A part ça, j’ai beaucoup enseigné, donc beaucoup répété. Cela ne m’a jamais gênée d’étudier chaque année “L’Invitation au voyage” ou “Le bateau ivre” dont certains vers me mettent encore les larmes aux yeux.
Et pour ce qui est des ascendants consanguins, je crois que je te bats !
Le surnom de Carlos II, derniers des Habsbours espagnols: “El hechizado”. “Falleció el 1 de noviembre de 1700, a los 38 años, aunque aparentaba una mayor edad. Según el médico forense, el cadáver de Carlos «no tenía ni una sola gota de sangre, el corazón apareció del tamaño de un grano de pimienta, los pulmones corroídos, los intestinos putrefactos y gangrenados, tenía un solo testículo negro como el carbón y la cabeza llena de agua». La littérature espagnole du XX ème siècle a souvent utilisé son histoire. “Francisco Ayala le dedicó “El hechizado”, uno de los seis relatos de Los usurpadores (1949). Y Ramón J. Sender la novela histórica Carolus Rex (1963).”

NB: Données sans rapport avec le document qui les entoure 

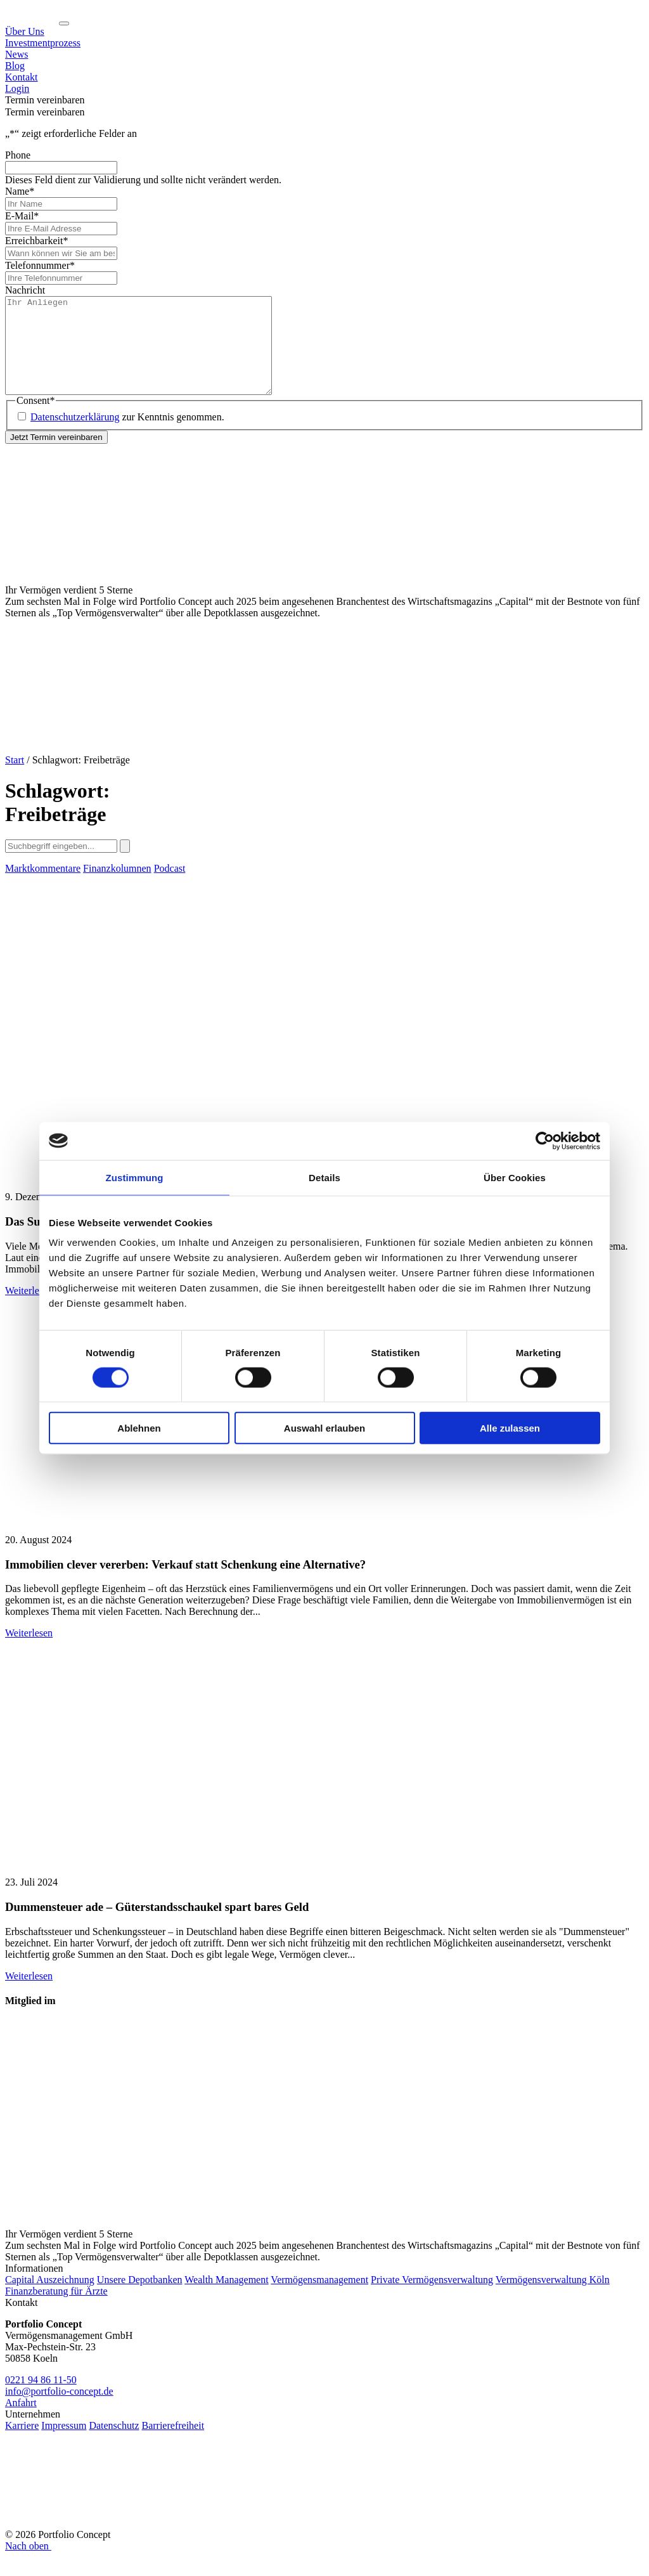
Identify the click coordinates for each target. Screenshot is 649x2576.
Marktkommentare (42, 887)
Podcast (170, 887)
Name (19, 191)
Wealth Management (226, 2298)
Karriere (22, 2444)
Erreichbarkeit (36, 240)
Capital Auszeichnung (49, 2298)
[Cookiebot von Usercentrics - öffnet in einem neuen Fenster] (544, 1140)
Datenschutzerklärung (74, 435)
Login (17, 88)
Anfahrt (21, 2421)
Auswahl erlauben (324, 1428)
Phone (17, 155)
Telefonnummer (40, 265)
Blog (15, 65)
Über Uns (24, 31)
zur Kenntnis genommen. (127, 435)
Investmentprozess (42, 42)
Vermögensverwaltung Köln (553, 2298)
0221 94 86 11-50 (41, 2398)
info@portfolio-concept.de (59, 2410)
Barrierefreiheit (172, 2444)
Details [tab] (324, 1177)
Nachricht (25, 290)
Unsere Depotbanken (140, 2298)
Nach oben (28, 2565)
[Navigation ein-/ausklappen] (64, 23)
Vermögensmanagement (319, 2298)
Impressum (63, 2444)
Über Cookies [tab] (515, 1177)
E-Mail (22, 215)
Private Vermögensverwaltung (432, 2298)
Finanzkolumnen (117, 887)
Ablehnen (138, 1428)
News (16, 54)
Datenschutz (114, 2444)
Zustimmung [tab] (135, 1177)
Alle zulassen (510, 1428)
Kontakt (21, 77)
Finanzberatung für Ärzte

Merci, Claude pour ces précieuses informations. Je vais chercher si Zola ne se serait pas inspiré de ce roi au cadavre exsangue et pourri, et noter le titre de Ramon Sender.
À propos d’Antoine Macquart, et de façon plus guillerette, mon ami J-FO, fumeur de pipe lui aussi, m’a raconté qu’il avait failli s’immoler en se désinfectant au gel hydroalcoolique tout en allumant sa bouffarde. Ni son los que están, ni están los que son.
Ouille ouille ouille, en effet !
Je vais bien, merci. Et malgré tous ces exemples, mon sang fait plus qu’un tour.
Merci Nathalie pour ces sources.
Comme il y a plus d’un roi qui s’appelle Charles, il y a aussi plus d’un philosophe, plus d’un conteur, plus d’un poète…
J’ai moi aussi beaucoup enseigné, mais avec une invincible répugnance à me répéter. Mais pour moi aussi, certains livres s’ouvrent toujours aux mêmes pages, et je donne volontiers le reste de Cyrano pour quelques vers du dernier acte (il est exsangue, lui aussi) “Et samedi vingt-huit, une heure après dînée / Monsieur de Bergerac est mort assassiné.”
” Comment pouvez-vous lire à présent ; il fait nuit”
Et plus encore : “Non, non, mon cher amour, je ne vous aimais pas.”
Sentimental.
Emouvant le “il fait nuit”, en effet…
De père en fils, Cyrano fut inlassablement notre livre de chevet, et
”Non, non, mon cher amour, je ne vous aimais pas”
le vers de sublime abandon que j’attends dès le début de ma lecture.